Troisième raison : les défauts du secteur sont des imperfections difficiles à éradiquer, pas des défauts mortels. La spéculation effrénée, l’émission incontrôlée de tokens, le nihilisme financier — ce sont des problèmes réels. Mais si vous pensez que ces coûts dépassent les bénéfices apportés par la blockchain, il est logique de renoncer. Si, au contraire, vous estimez que les bénéfices l’emportent — même dans certains cas d’usage — alors persévérer a du sens.
Le pragmatisme optimiste n’est pas un optimisme aveugle
Enfin, il faut clarifier : le pragmatisme optimiste ne signifie pas un optimisme aveugle.
Les cyniques ont tort parce qu’ils utilisent la “spéculation” pour tout rejeter, et les optimistes naïfs parce qu’ils ignorent les dégâts réels. La bonne attitude consiste à voir clairement ce que la cryptomonnaie peut faire, ce qu’elle ne peut pas faire, à reconnaître ses problèmes tout en valorisant ses apports. La spéculation a blessé beaucoup de gens, cela ne doit pas être minimisé. Mais sans flux de capitaux spéculatifs, des infrastructures fondamentales comme Bitcoin, Ethereum ou les stablecoins n’auraient pas vu le jour.

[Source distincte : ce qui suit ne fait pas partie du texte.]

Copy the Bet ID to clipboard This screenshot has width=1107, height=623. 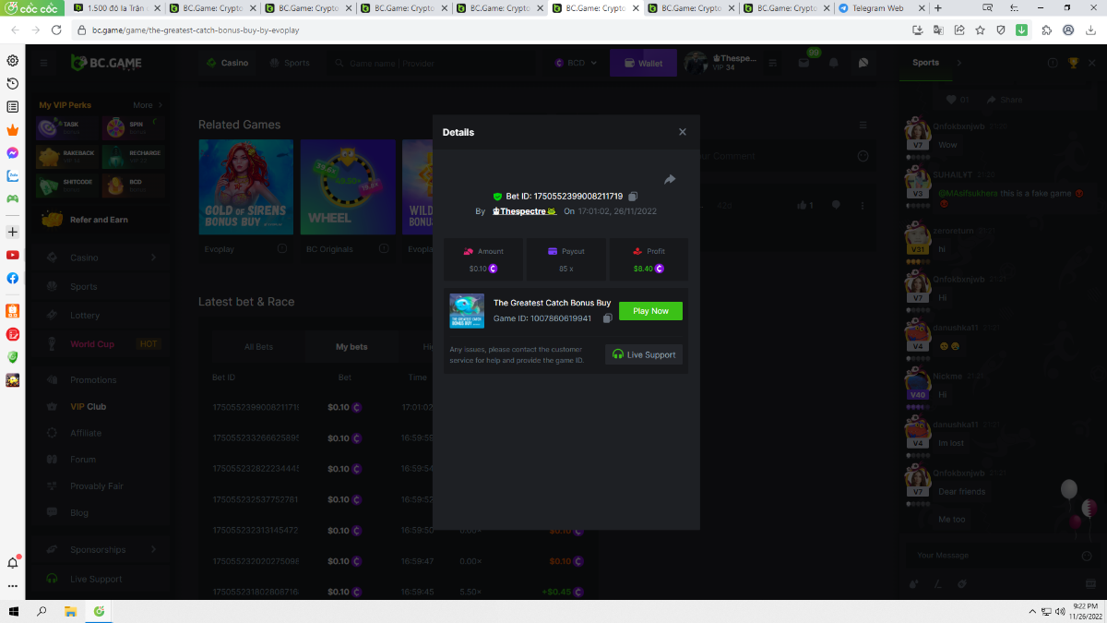[633, 197]
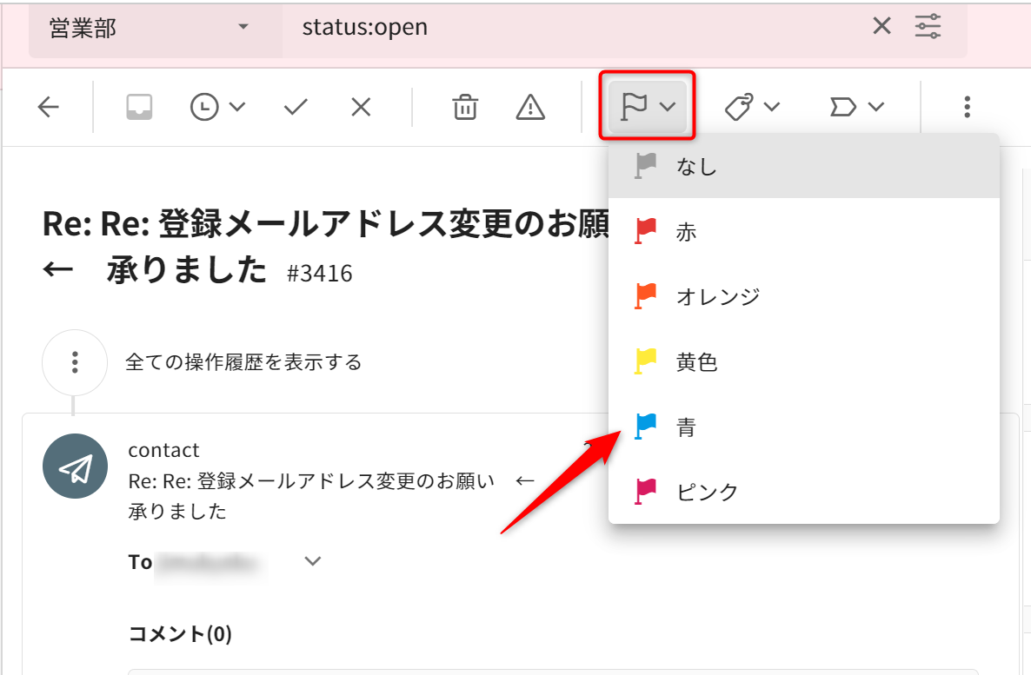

Les objectifs de la cryptomonnaie ne sont peut-être pas aussi radicaux qu’au début, mais ils restent réels. Des millions de développeurs y travaillent non pas pour faire fortune rapidement, mais parce qu’ils croient en la capacité de cette technologie à changer quelque chose. La clé est de rester optimiste en fonction des possibilités concrètes, et non en rêvant d’un utopisme irréalisable.
Si vous tombez dans le cynisme, ce n’est pas la cryptomonnaie qui en est responsable, mais le décalage entre vos attentes et la réalité. Ajustez vos attentes, tenez bon à vos valeurs : c’est la seule voie pour sortir du piège du cynisme.